# Information provided
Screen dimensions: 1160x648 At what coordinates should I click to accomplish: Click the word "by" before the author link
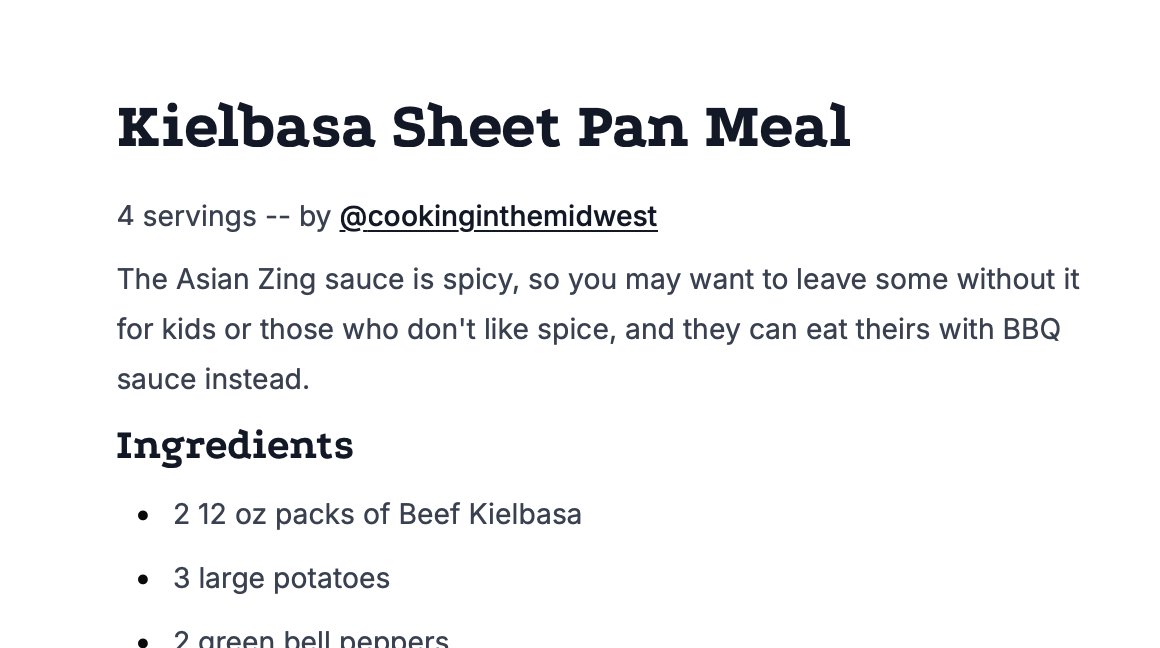314,216
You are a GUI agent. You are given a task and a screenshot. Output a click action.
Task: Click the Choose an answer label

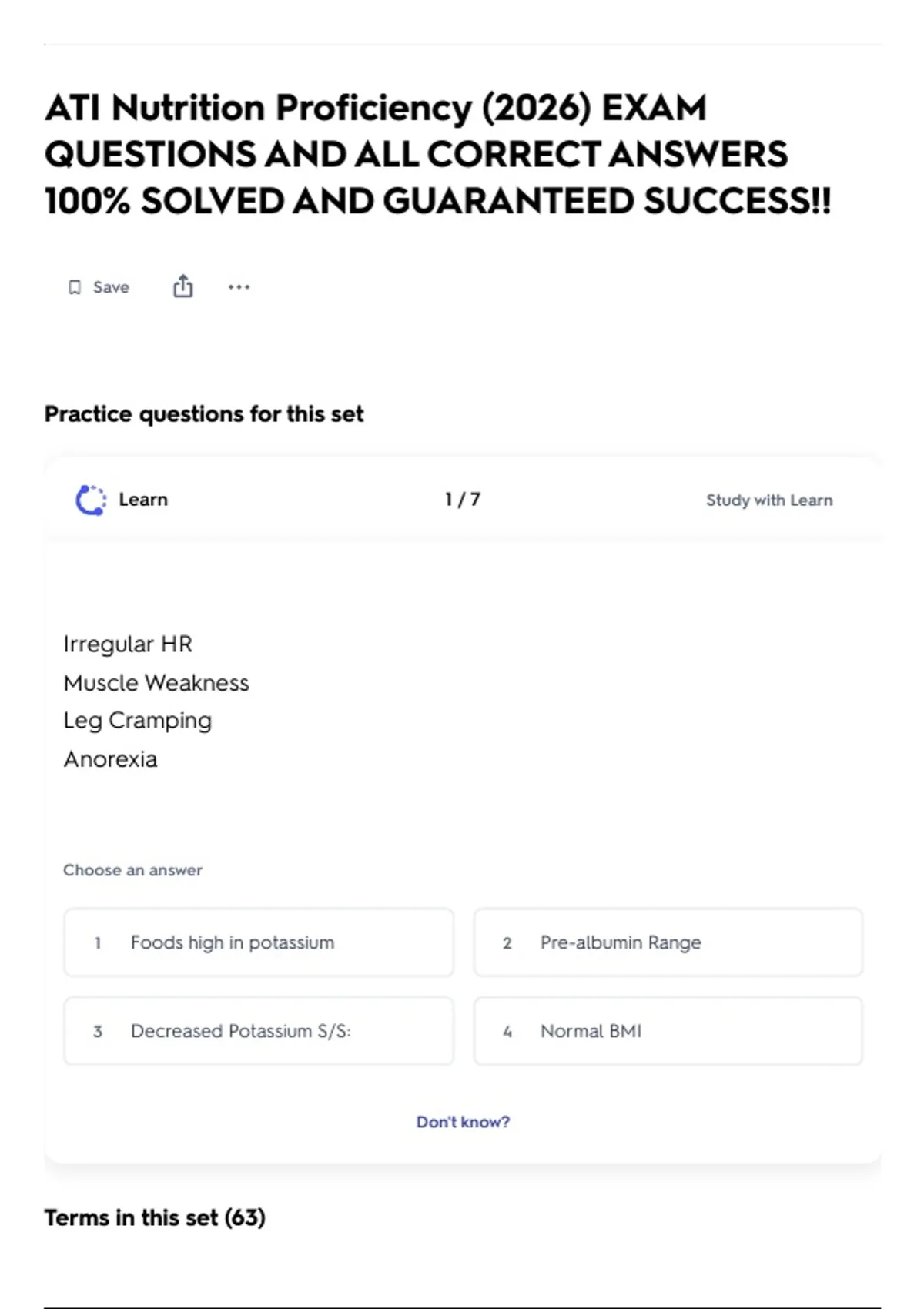[x=132, y=870]
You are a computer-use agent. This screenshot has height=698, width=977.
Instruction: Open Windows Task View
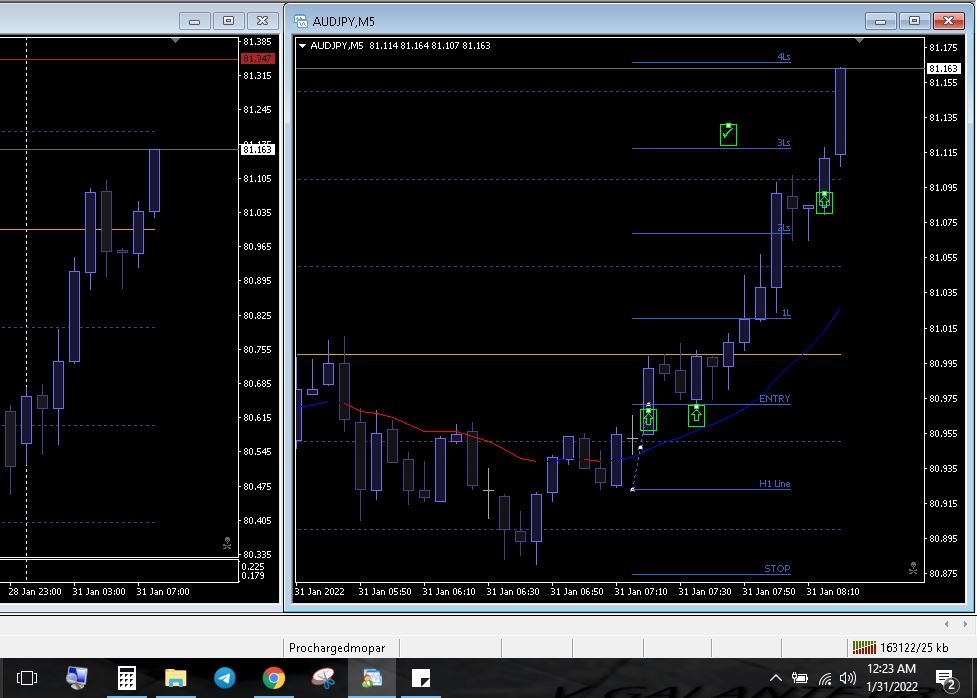(27, 678)
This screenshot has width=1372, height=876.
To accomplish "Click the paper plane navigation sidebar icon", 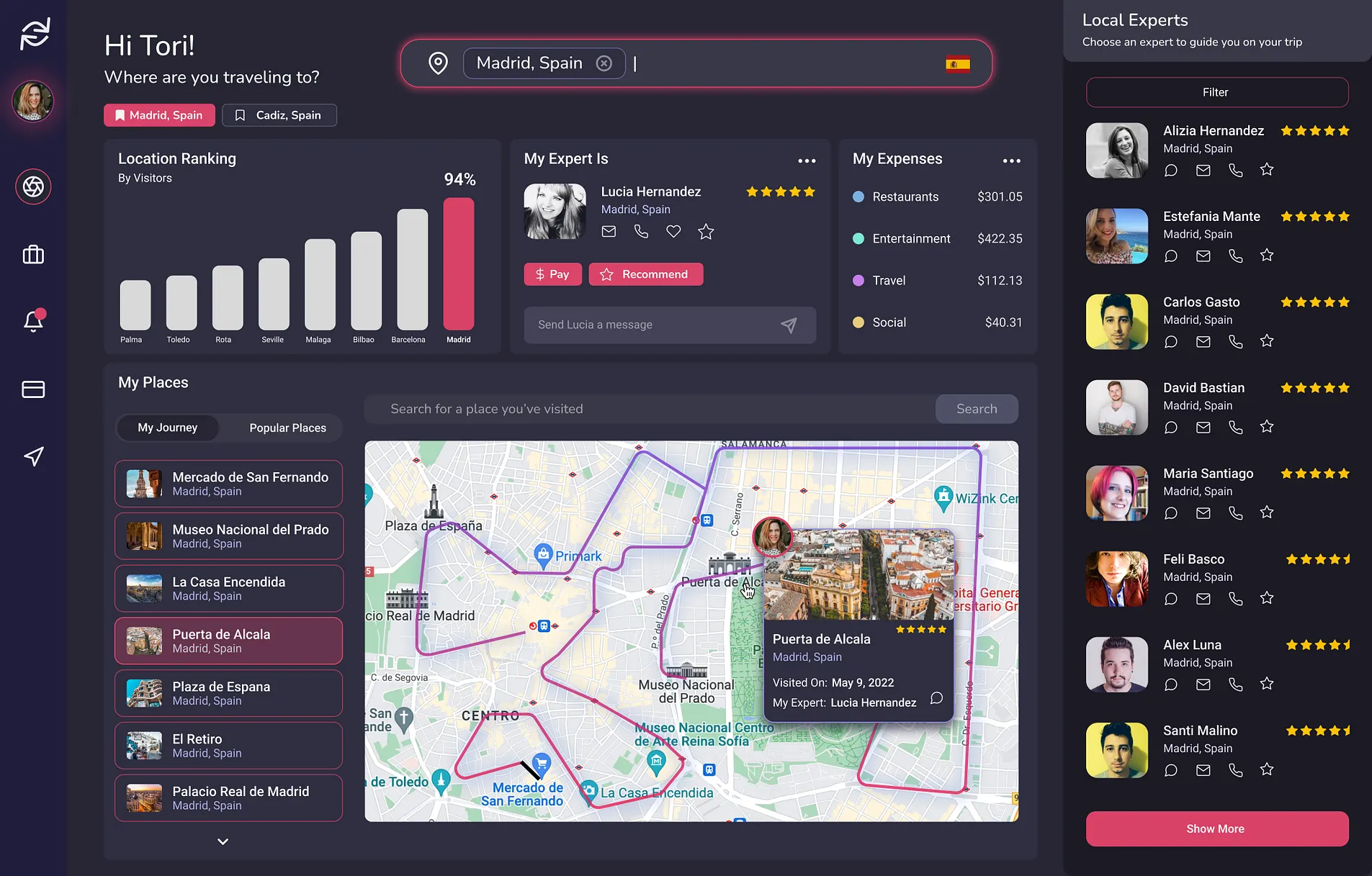I will pos(33,456).
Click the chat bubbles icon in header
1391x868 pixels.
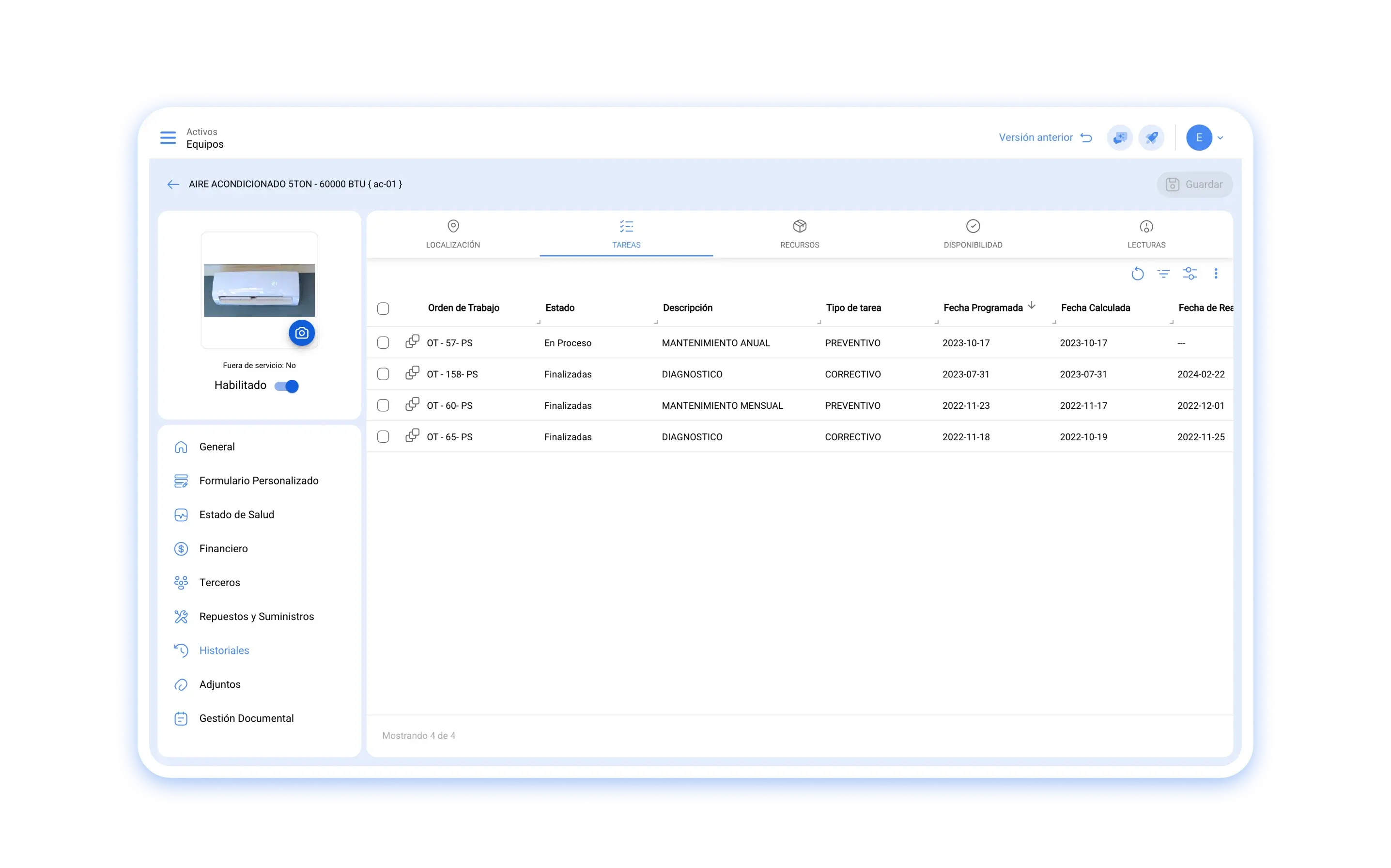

# What the task asks
Copy each line of the items above that contains the string "This", with case counting.

# The completed task
You are a computer-use agent. This screenshot has height=698, width=977.
This screenshot has width=1372, height=876.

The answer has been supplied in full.